Start of EXTRACTED RECORDS

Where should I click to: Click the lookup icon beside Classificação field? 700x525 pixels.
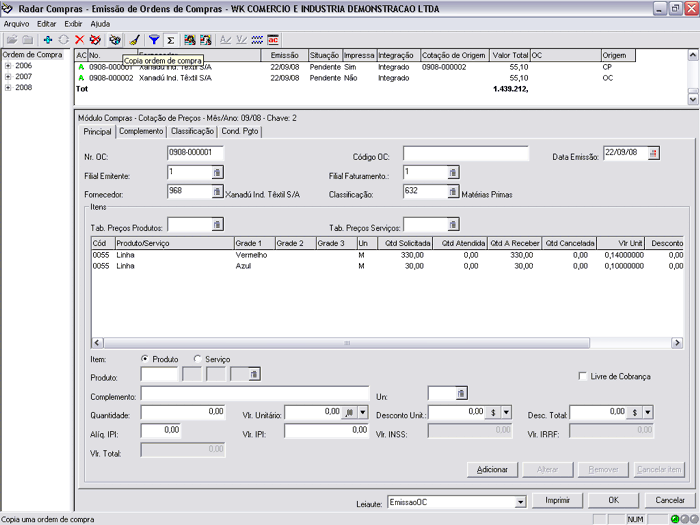click(x=453, y=192)
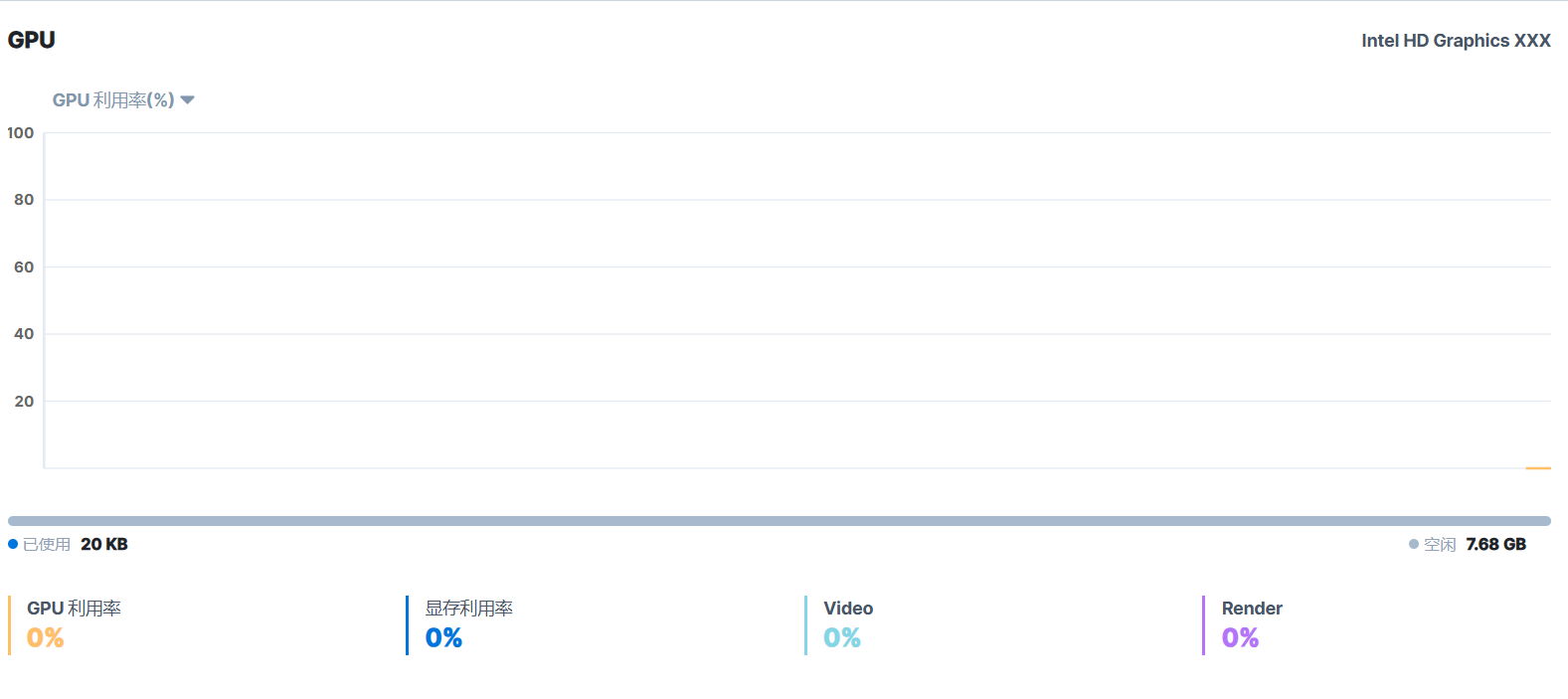Click the orange data line in chart
Screen dimensions: 1568x699
click(1538, 467)
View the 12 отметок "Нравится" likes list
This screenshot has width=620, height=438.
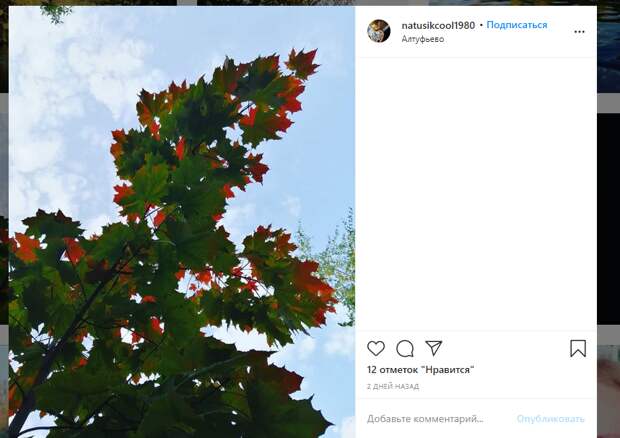tap(420, 370)
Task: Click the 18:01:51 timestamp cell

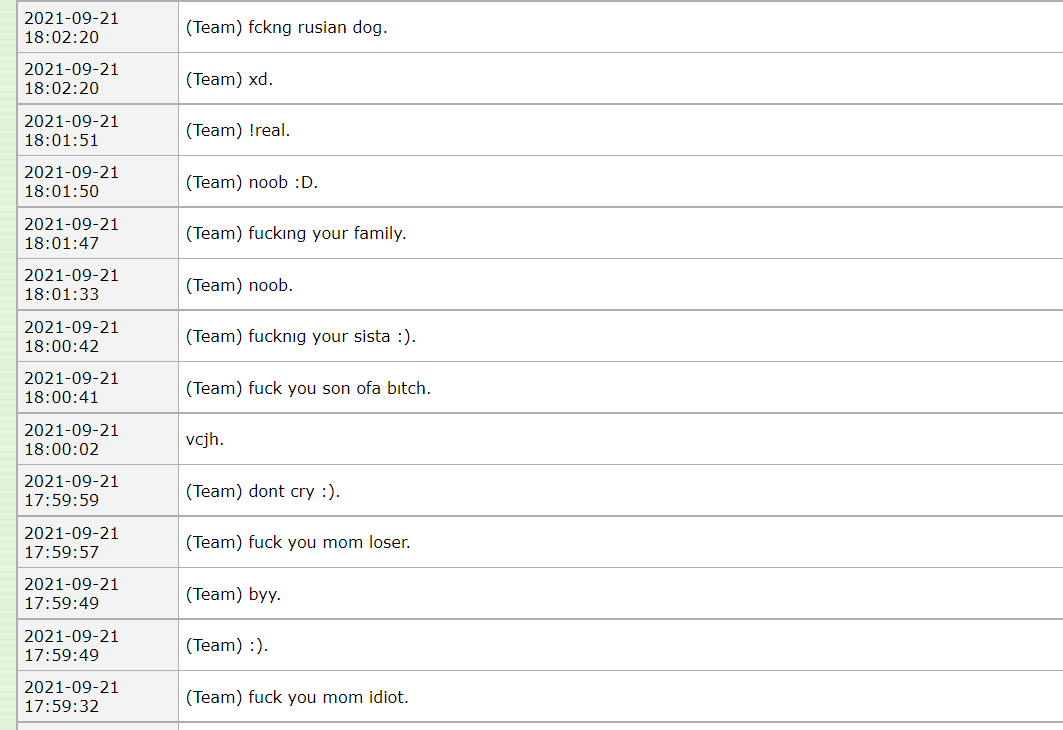Action: 71,130
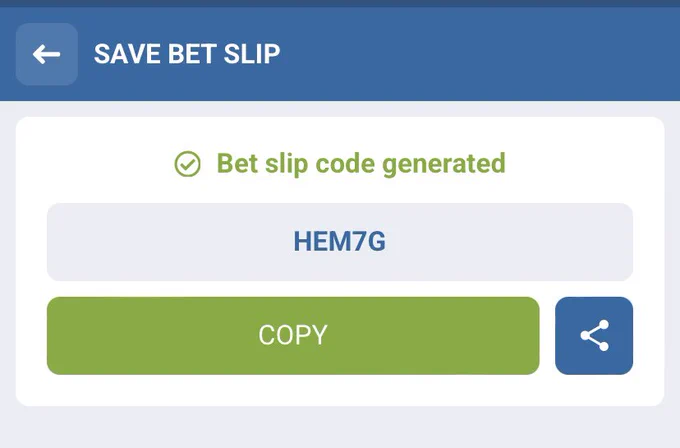Tap the green COPY button
Viewport: 680px width, 448px height.
(293, 336)
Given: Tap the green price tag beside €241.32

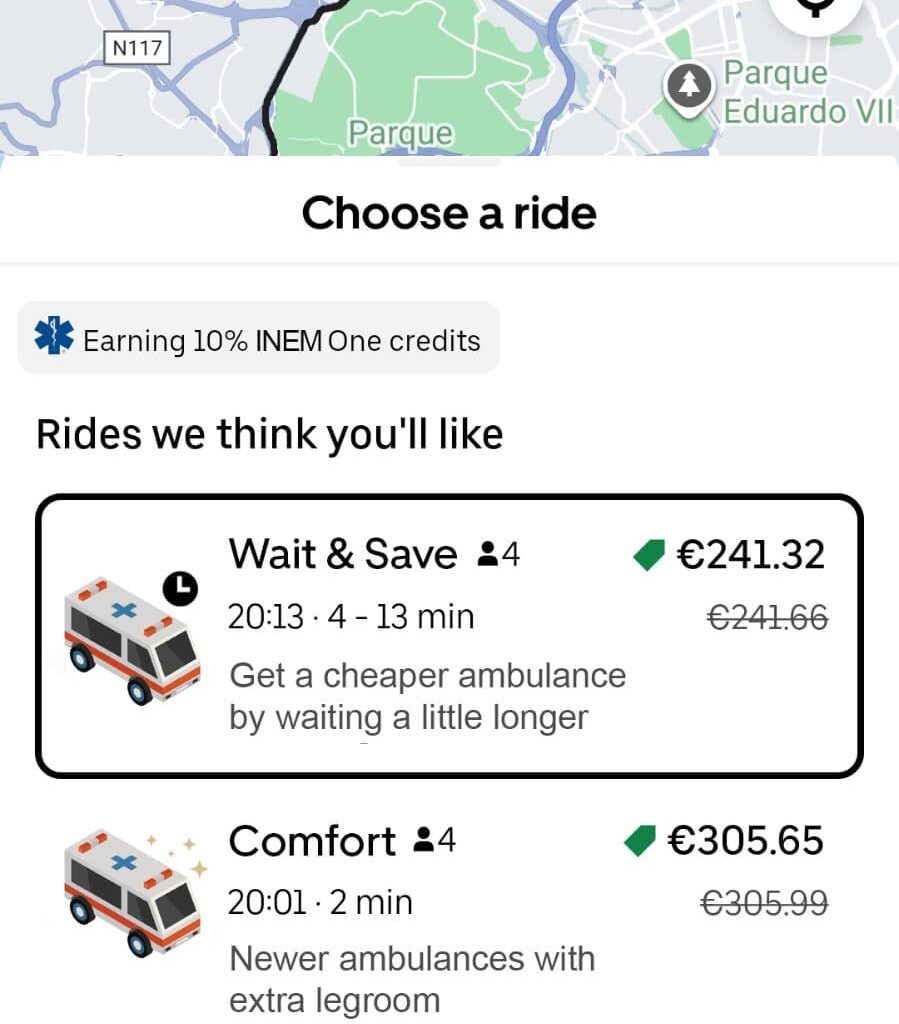Looking at the screenshot, I should pyautogui.click(x=650, y=555).
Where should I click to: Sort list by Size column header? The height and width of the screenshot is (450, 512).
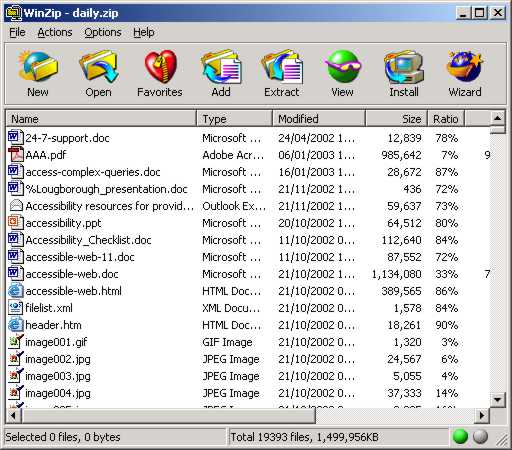396,119

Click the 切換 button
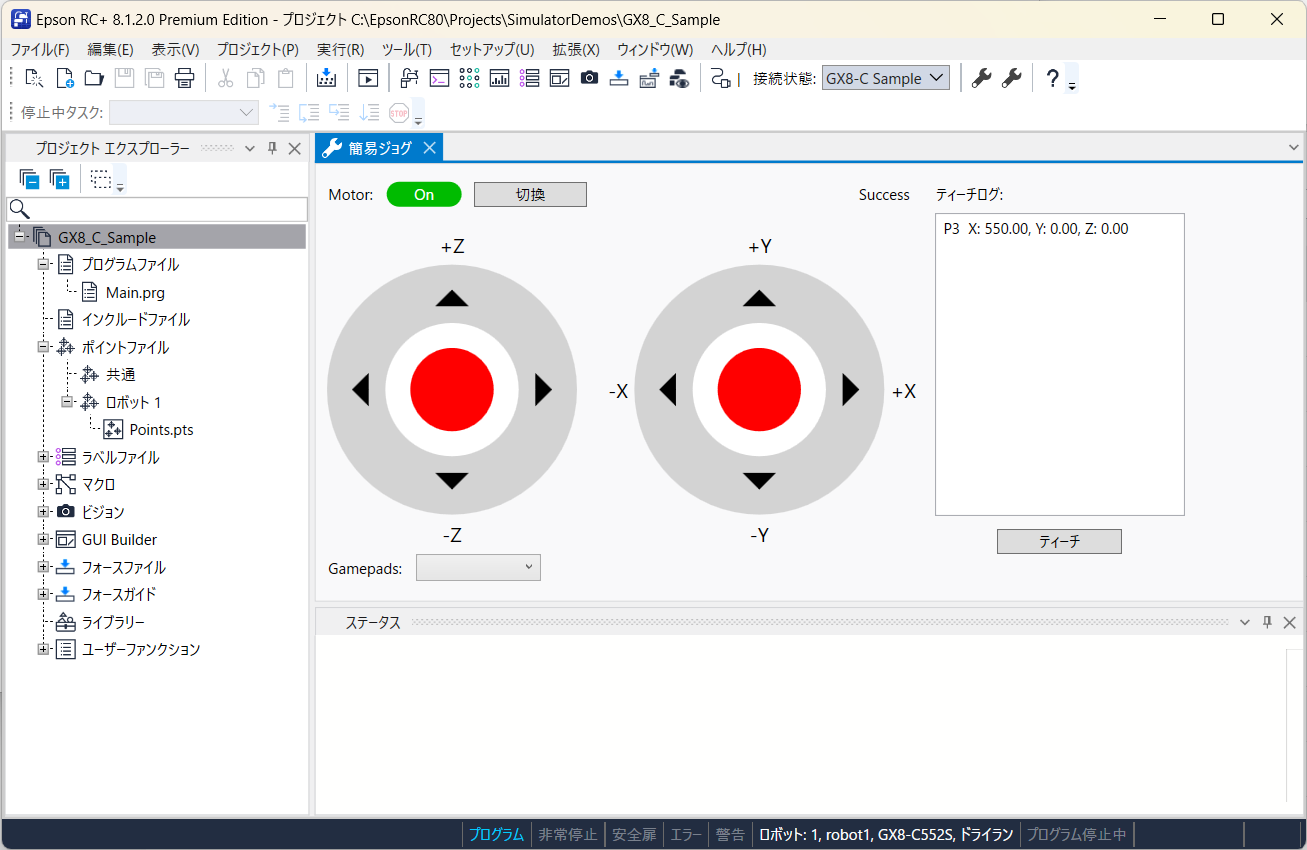click(530, 195)
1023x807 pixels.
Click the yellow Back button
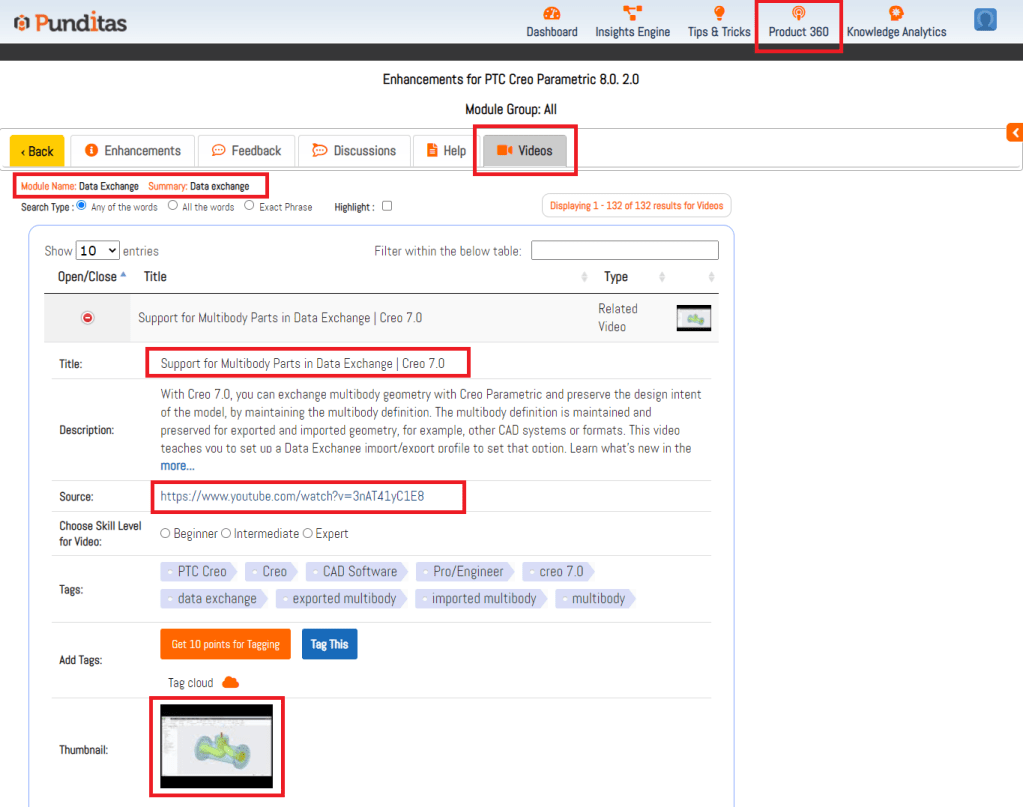coord(37,151)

End of EXTRACTED RECORDS

Without copying the pictures, transcribe the entries exactly.

__EXERCISE OUTPUT__
Where should I click to: Click the lookup icon beside Classificação field? 700x525 pixels.
click(x=453, y=192)
Click the orange data line in chart
Screen dimensions: 1568x699
click(1538, 467)
View the 12 отметок "Нравится" likes list
This screenshot has width=620, height=438.
tap(420, 370)
Task: Click the 18:01:51 timestamp cell

Action: 71,130
Tap the green COPY button
Viewport: 680px width, 448px height.
(293, 336)
Given: Tap the green price tag beside €241.32

Looking at the screenshot, I should pyautogui.click(x=650, y=555).
Where should I click to: Sort list by Size column header? The height and width of the screenshot is (450, 512).
396,119

Click the 切換 button
click(530, 195)
1023x807 pixels.
Click the yellow Back button
coord(37,151)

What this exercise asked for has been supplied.